▶ Texto fornecido:
Foto de Nayron Rodrigues
#49SonhoMúsica

Conversa Polivox: Marissol Mwaba

Marissol Mwaba é uma artista brasileira de origem congolesa. Cantora, compositora, multi-instrumentista e estudante de astrofísica, tem livro lançado e vem trilhando uma jornada intergaláctica.

Você estudou astrofísica na Universidade Federal de Sergipe e depois ganhou uma bolsa para estudar física na Sorbonne, em Paris. Paralelamente a isso, estudava no observatório da capital francesa. Tem até um artigo publicado na revista Astronomy & Astrophysics. Como foi isso?

Mandei e-mail pra uma professora, ela me chamou pra conversar, e falei que queria trabalhar com a parte de galáxia, que eu gostei muito dela e tal. E ela já conhecia o Brasil. Aí ela falou assim: “no período que você pode estagiar, eu vou estar de férias, então só vou ter uma semana pra te explicar como fazer, e é um trabalho muito complicado, você provavelmente não vai conseguir terminar, porque é um volume enorme de coisas, eu não sei até que ponto serve você fazer esse estágio”. Eu falei: “mesmo assim, eu quero”. Aí eu fui lá pra fazer a catalogação de galáxias. Ela estava estudando um aglomerado de galáxias chamado Aglomerado de Ofiúco. Ele é interessante, porque é muito grande e muito velho. Então, saber sobre ele significa saber como as galáxias interagem. Só que tem um problema: ele fica num lugar que a gente, observando aqui da Terra, tem dificuldade de ver. Estou tentando simplificar.

Tudo bem, o que eu não entender, te falo.

A Via Láctea tem muitas estrelas, então alguns lugares pra onde a gente olha, tudo aquilo que está aqui vai fazer um ruído nessa imagem. É como tentar ver o pôr do sol em São Paulo com um monte de prédio na frente. Esse aglomerado está numa posição que é muito difícil de ver. Então o que ela estava fazendo junto com outros pesquisadores? Estavam tentando resolver essa questão da visibilidade, só que por mais “prédios” que a gente conseguisse eliminar com a tecnologia, ainda assim precisava de alguém pra pegar galáxia por galáxia e fazer uma limpeza dessa imagem e entender também se aquilo era realmente uma galáxia ou se aquilo era uma estrela da Via Láctea. Eu cataloguei mais de duas mil e quinhentas galáxias. Ela ficou chocada. E eu ainda terminei antes dos dois meses.

E ela achando que você nem ia dar conta, não é?

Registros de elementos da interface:
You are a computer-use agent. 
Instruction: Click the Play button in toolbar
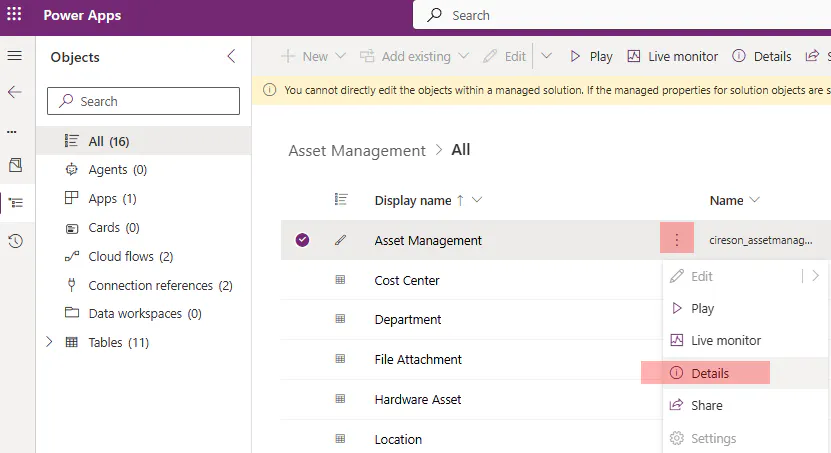(591, 57)
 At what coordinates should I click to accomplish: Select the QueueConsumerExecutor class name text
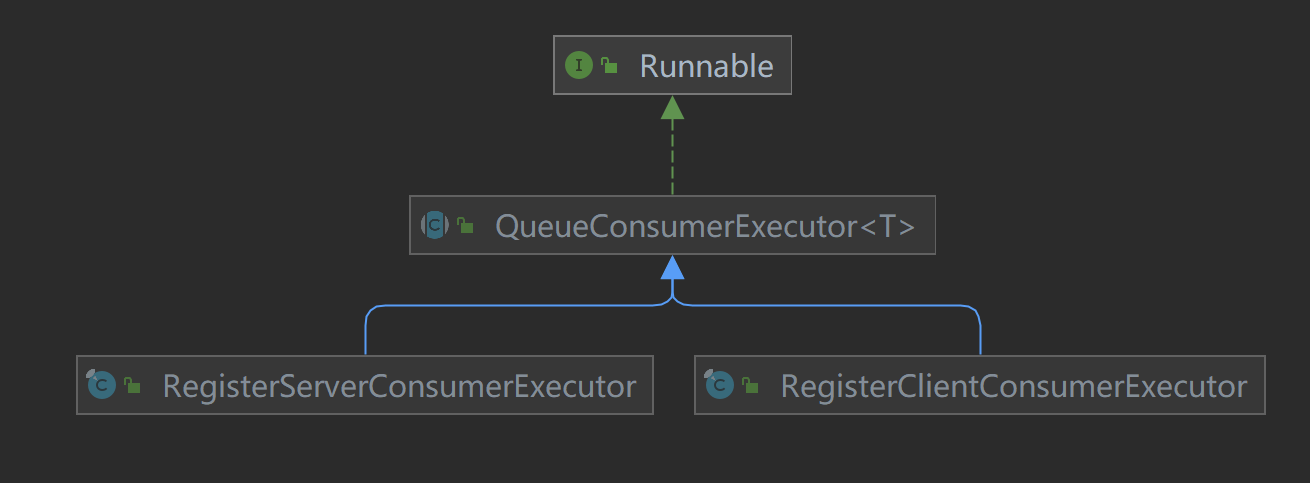point(676,226)
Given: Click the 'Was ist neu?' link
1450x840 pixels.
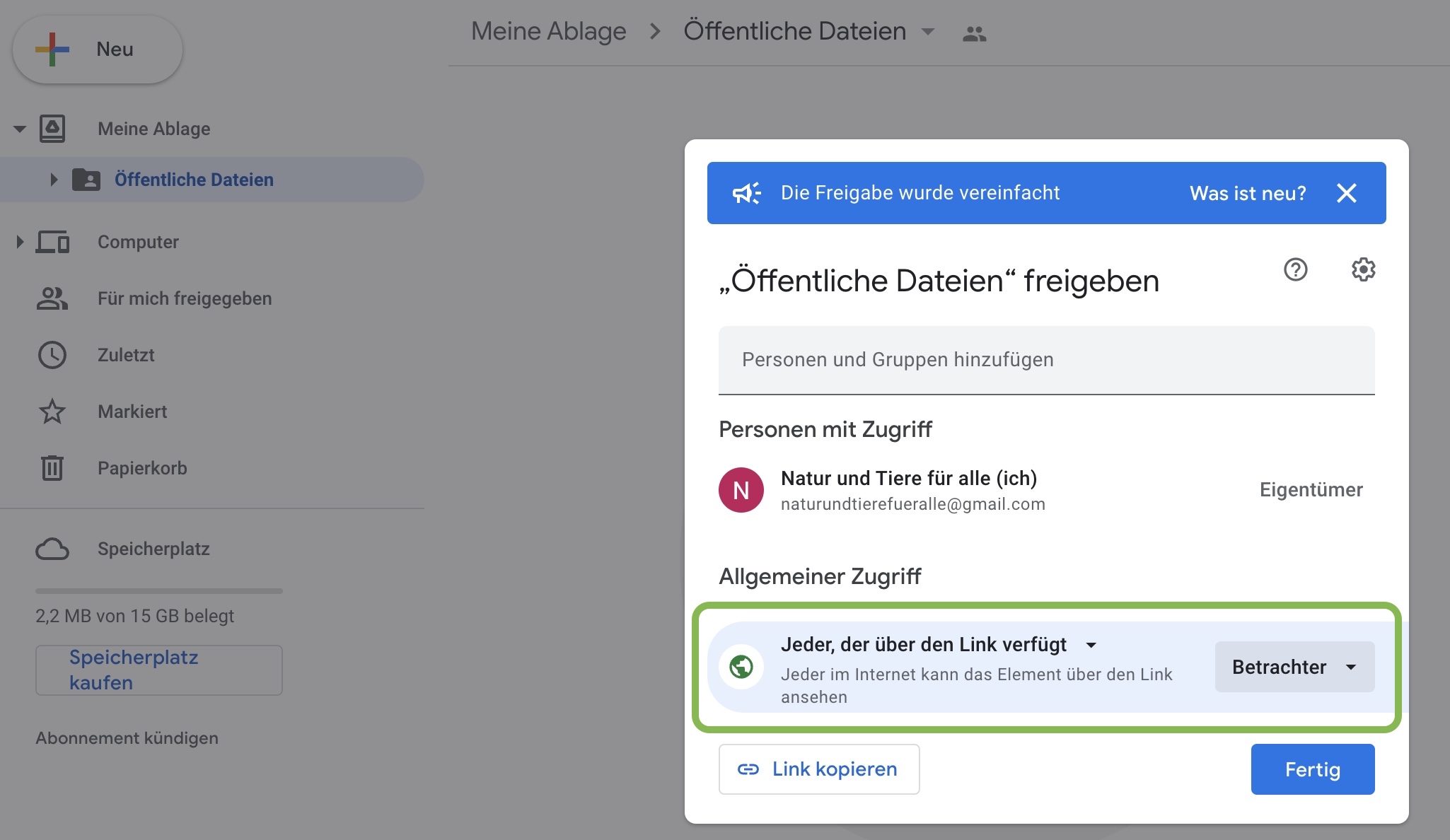Looking at the screenshot, I should 1247,193.
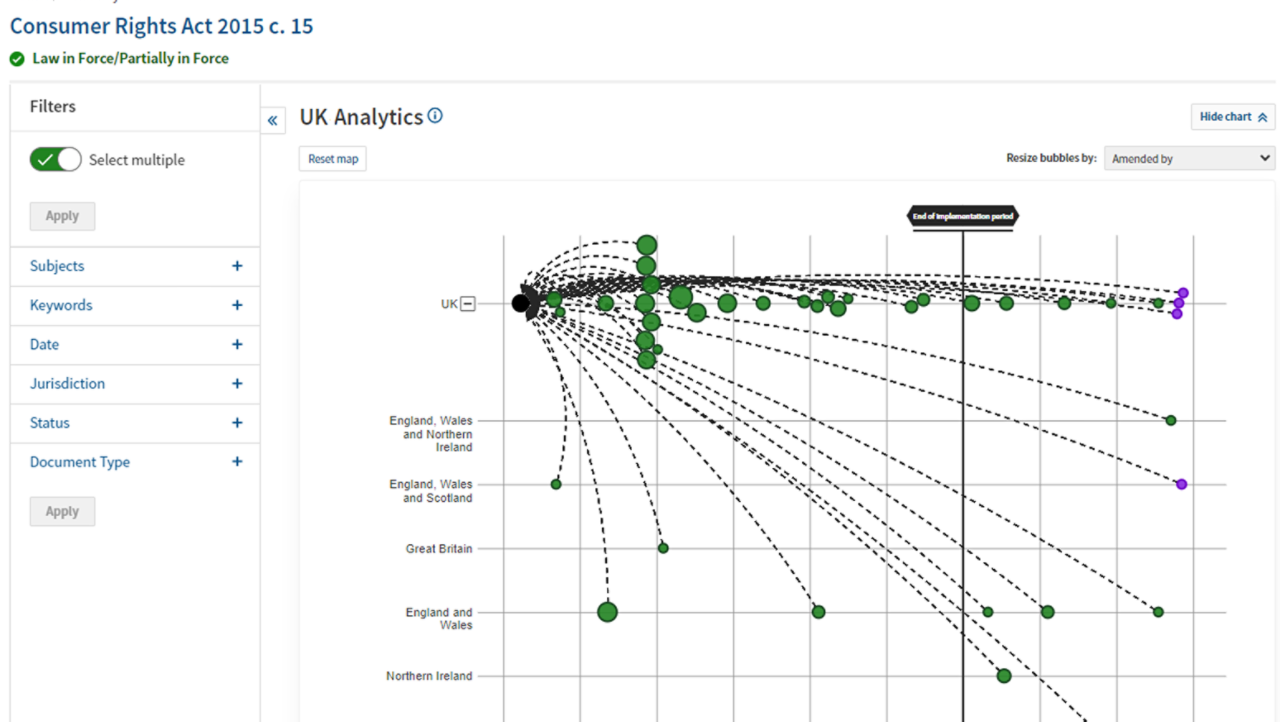The height and width of the screenshot is (722, 1280).
Task: Select purple bubble on England, Wales and Scotland row
Action: pos(1181,484)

▶ Requisitos: Segundo a entrevista com Marissol Mwaba, quantas galáxias ela catalogou durante o estágio? Os itens formam um material à parte, sem relação com a entrevista.

▶ Resultado final: Mais de duas mil e quinhentas galáxias.